━━ Extracted entries
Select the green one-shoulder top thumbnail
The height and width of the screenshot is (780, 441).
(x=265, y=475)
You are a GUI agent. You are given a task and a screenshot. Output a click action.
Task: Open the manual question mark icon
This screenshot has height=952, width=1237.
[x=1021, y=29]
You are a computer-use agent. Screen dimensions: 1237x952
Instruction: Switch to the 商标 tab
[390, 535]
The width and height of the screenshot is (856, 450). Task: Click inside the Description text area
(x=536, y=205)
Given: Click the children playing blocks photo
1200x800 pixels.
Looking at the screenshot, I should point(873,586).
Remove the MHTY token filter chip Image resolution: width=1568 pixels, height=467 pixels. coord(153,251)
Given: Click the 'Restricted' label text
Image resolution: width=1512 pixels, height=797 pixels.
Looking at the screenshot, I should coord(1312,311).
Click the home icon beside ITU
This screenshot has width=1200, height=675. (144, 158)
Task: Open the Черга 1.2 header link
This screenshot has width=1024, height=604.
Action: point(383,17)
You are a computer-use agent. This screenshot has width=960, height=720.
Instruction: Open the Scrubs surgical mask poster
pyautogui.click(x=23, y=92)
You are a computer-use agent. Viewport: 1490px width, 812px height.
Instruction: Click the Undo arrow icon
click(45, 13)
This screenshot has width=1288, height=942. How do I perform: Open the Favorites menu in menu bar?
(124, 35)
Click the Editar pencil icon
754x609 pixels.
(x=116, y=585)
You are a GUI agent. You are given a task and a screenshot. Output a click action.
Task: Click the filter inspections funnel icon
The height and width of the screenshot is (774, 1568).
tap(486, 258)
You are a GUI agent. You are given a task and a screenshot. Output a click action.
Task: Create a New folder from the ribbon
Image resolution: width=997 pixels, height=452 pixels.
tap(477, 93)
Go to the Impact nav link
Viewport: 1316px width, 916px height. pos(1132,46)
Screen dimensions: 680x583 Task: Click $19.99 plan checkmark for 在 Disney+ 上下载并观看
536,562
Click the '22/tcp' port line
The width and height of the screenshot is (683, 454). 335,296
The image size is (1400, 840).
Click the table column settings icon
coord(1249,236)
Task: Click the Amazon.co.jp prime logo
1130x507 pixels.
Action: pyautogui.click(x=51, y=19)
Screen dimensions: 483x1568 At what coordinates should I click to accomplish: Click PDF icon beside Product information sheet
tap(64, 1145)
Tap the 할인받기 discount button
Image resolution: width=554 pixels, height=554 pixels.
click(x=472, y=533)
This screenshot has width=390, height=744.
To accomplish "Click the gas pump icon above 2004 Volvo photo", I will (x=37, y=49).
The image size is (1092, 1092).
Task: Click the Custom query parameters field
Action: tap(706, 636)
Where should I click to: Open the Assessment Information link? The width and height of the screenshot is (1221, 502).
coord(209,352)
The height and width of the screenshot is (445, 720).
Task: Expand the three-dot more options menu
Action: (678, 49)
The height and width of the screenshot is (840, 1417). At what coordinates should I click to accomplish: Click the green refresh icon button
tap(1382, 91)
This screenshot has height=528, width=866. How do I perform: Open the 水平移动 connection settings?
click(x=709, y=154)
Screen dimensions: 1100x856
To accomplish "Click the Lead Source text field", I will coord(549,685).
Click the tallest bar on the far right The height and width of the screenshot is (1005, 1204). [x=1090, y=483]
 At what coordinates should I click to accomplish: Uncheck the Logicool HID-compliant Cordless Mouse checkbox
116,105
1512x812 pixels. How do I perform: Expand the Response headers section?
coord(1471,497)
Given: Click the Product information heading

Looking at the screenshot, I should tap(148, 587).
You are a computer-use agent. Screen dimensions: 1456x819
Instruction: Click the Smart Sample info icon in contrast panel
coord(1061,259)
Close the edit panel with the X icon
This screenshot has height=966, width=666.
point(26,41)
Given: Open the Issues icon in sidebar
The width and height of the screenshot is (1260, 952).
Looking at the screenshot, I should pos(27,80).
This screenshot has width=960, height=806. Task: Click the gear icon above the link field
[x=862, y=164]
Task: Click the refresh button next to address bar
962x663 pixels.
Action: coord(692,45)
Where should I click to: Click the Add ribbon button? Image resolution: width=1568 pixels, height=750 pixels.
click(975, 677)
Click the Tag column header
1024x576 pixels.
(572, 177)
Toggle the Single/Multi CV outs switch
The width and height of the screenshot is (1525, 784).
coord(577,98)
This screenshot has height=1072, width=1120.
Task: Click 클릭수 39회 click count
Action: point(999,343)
━━━━
Restate the data above in full, word for word.

▶ The completed task
Select the green one-shoulder top thumbnail
The height and width of the screenshot is (780, 441).
(x=265, y=475)
You are a GUI agent. You are given a task and a screenshot. Output a click action.
Task: Open the manual question mark icon
This screenshot has height=952, width=1237.
[x=1021, y=29]
You are a computer-use agent. Screen dimensions: 1237x952
Instruction: Switch to the 商标 tab
[390, 535]
The width and height of the screenshot is (856, 450). Task: Click inside the Description text area
(x=536, y=205)
Given: Click the children playing blocks photo
1200x800 pixels.
Looking at the screenshot, I should point(873,586).
Remove the MHTY token filter chip Image resolution: width=1568 pixels, height=467 pixels. coord(153,251)
Given: Click the 'Restricted' label text
Image resolution: width=1512 pixels, height=797 pixels.
Looking at the screenshot, I should coord(1312,311).
Click the home icon beside ITU
This screenshot has width=1200, height=675. (144, 158)
Task: Open the Черга 1.2 header link
This screenshot has width=1024, height=604.
Action: point(383,17)
You are a computer-use agent. This screenshot has width=960, height=720.
Instruction: Open the Scrubs surgical mask poster
pyautogui.click(x=23, y=92)
You are a computer-use agent. Viewport: 1490px width, 812px height.
Instruction: Click the Undo arrow icon
click(45, 13)
This screenshot has width=1288, height=942. How do I perform: Open the Favorites menu in menu bar?
(124, 35)
Click the Editar pencil icon
754x609 pixels.
(x=116, y=585)
You are a GUI agent. You are given a task and a screenshot. Output a click action.
Task: Click the filter inspections funnel icon
The height and width of the screenshot is (774, 1568).
tap(486, 258)
You are a GUI agent. You are given a task and a screenshot. Output a click action.
Task: Create a New folder from the ribbon
Image resolution: width=997 pixels, height=452 pixels.
tap(477, 93)
Go to the Impact nav link
Viewport: 1316px width, 916px height. pos(1132,46)
Screen dimensions: 680x583 Task: Click $19.99 plan checkmark for 在 Disney+ 上下载并观看
536,562
Click the '22/tcp' port line
The width and height of the screenshot is (683, 454). 335,296
The image size is (1400, 840).
Click the table column settings icon
coord(1249,236)
Task: Click the Amazon.co.jp prime logo
1130x507 pixels.
Action: pyautogui.click(x=51, y=19)
Screen dimensions: 483x1568 At what coordinates should I click to accomplish: Click PDF icon beside Product information sheet
tap(64, 1145)
Tap the 할인받기 discount button
Image resolution: width=554 pixels, height=554 pixels.
click(x=472, y=533)
This screenshot has width=390, height=744.
To accomplish "Click the gas pump icon above 2004 Volvo photo", I will (x=37, y=49).
The image size is (1092, 1092).
Task: Click the Custom query parameters field
Action: tap(706, 636)
Where should I click to: Open the Assessment Information link? The width and height of the screenshot is (1221, 502).
coord(209,352)
The height and width of the screenshot is (445, 720).
Task: Expand the three-dot more options menu
Action: (678, 49)
The height and width of the screenshot is (840, 1417). At what coordinates should I click to accomplish: Click the green refresh icon button
tap(1382, 91)
This screenshot has height=528, width=866. How do I perform: Open the 水平移动 connection settings?
click(x=709, y=154)
Screen dimensions: 1100x856
To accomplish "Click the Lead Source text field", I will coord(549,685).
Click the tallest bar on the far right The height and width of the screenshot is (1005, 1204). [x=1090, y=483]
 At what coordinates should I click to accomplish: Uncheck the Logicool HID-compliant Cordless Mouse checkbox
116,105
1512x812 pixels. How do I perform: Expand the Response headers section?
coord(1471,497)
Given: Click the Product information heading

Looking at the screenshot, I should tap(148, 587).
You are a computer-use agent. Screen dimensions: 1456x819
Instruction: Click the Smart Sample info icon in contrast panel
coord(1061,259)
Close the edit panel with the X icon
This screenshot has height=966, width=666.
point(26,41)
Given: Open the Issues icon in sidebar
The width and height of the screenshot is (1260, 952).
Looking at the screenshot, I should pos(27,80).
This screenshot has width=960, height=806. Task: Click the gear icon above the link field
[x=862, y=164]
Task: Click the refresh button next to address bar
962x663 pixels.
Action: coord(692,45)
Where should I click to: Click the Add ribbon button? Image resolution: width=1568 pixels, height=750 pixels.
click(975, 677)
Click the Tag column header
1024x576 pixels.
(572, 177)
Toggle the Single/Multi CV outs switch
The width and height of the screenshot is (1525, 784).
coord(577,98)
This screenshot has height=1072, width=1120.
Task: Click 클릭수 39회 click count
Action: point(999,343)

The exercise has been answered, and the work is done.